• [What is being asked]: When the line containing "This screenshot has width=1568, height=688." is found in the data below, copy it and each line after it through the line containing "Switch to the Настройки tab", exactly and with no others.

--- Exercise data Enclosed Below ---

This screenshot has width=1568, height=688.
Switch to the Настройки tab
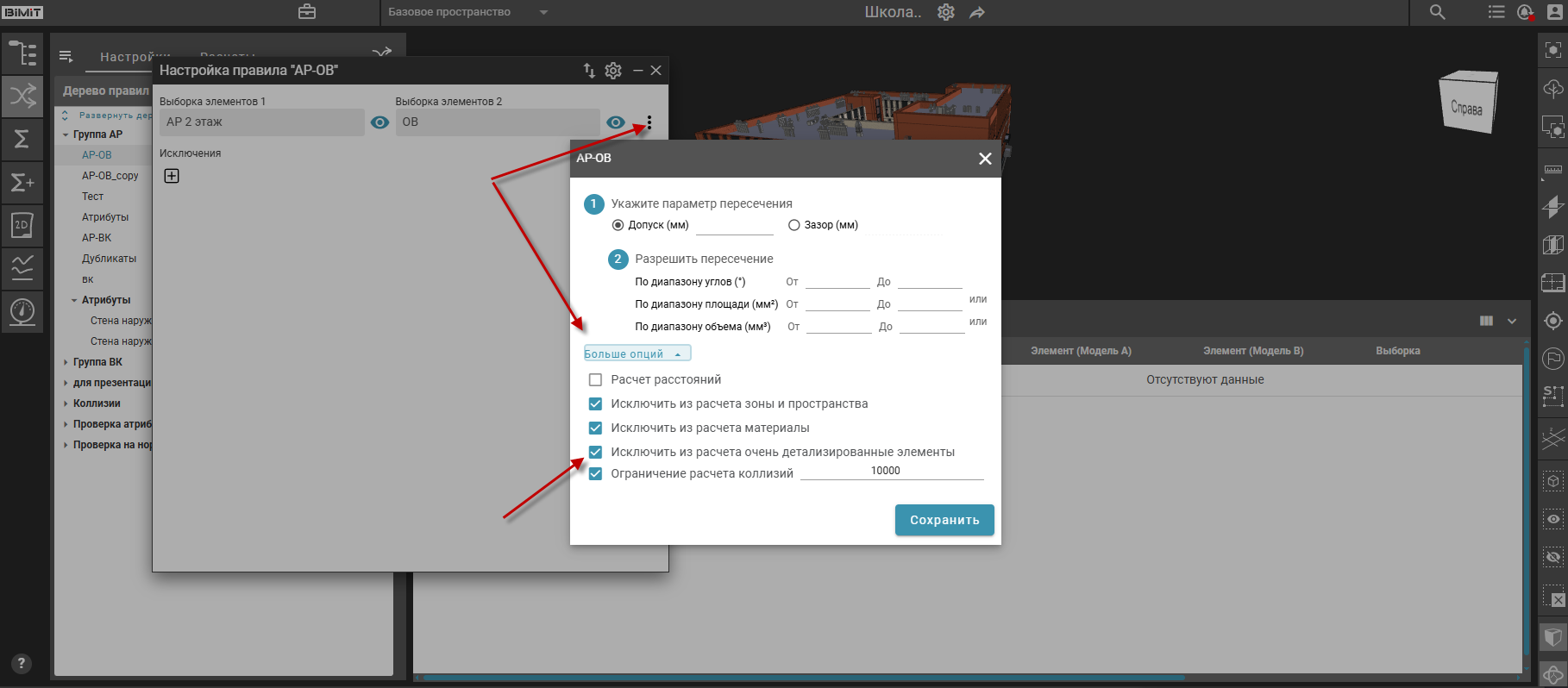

--- End of Enclosed Exercise data ---
--- Exercise data Enclosed Below ---

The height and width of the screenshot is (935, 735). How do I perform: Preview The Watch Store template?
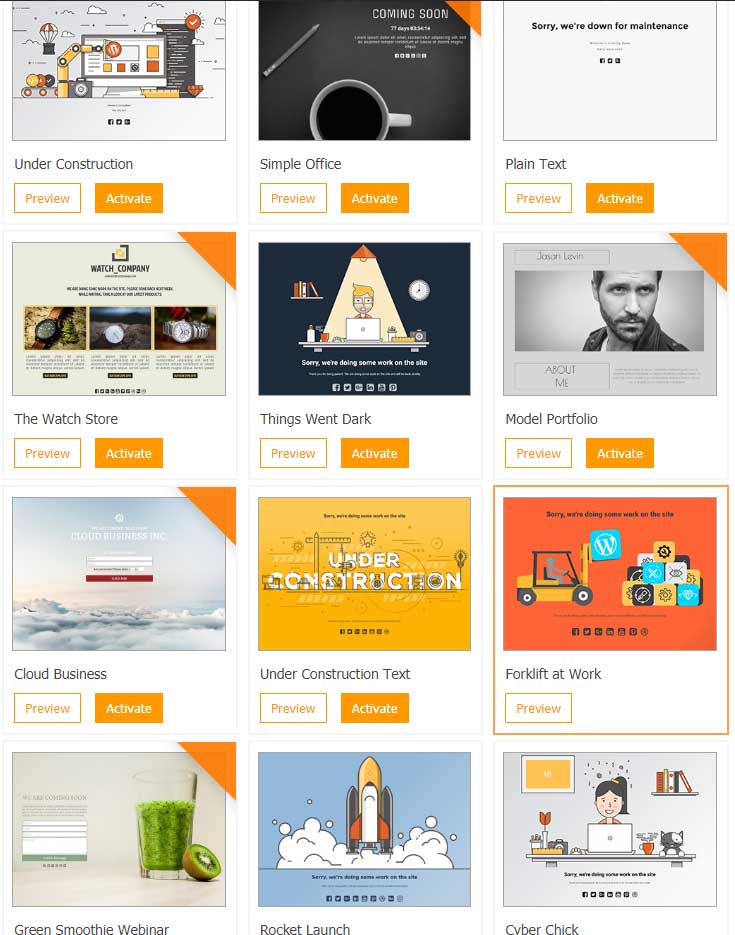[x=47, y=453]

--- End of Enclosed Exercise data ---
--- Exercise data Enclosed Below ---

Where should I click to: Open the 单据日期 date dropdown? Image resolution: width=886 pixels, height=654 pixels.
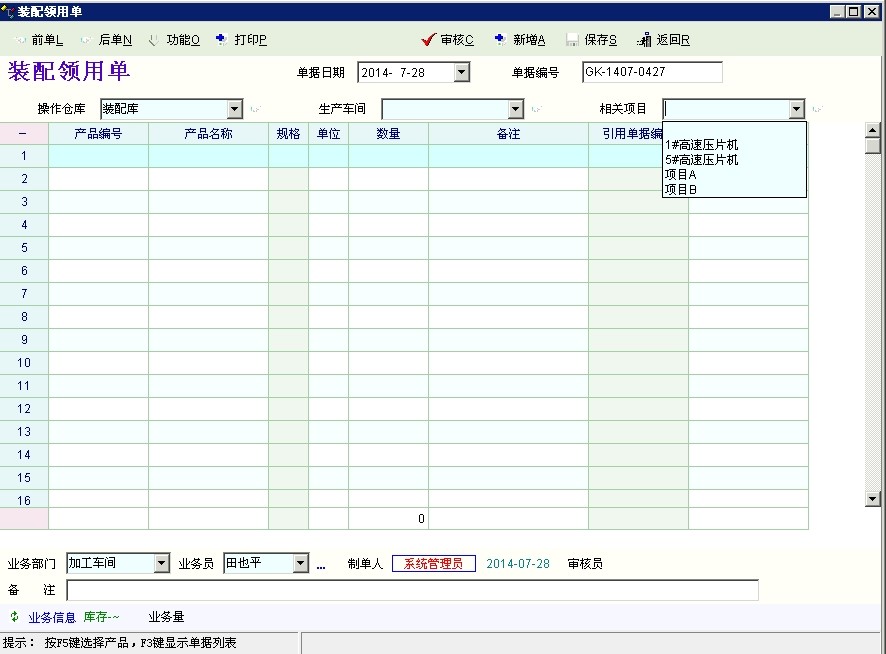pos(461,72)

--- End of Enclosed Exercise data ---

• [Result for this exercise]:
This screenshot has width=1568, height=688.
Switch to the Настройки tab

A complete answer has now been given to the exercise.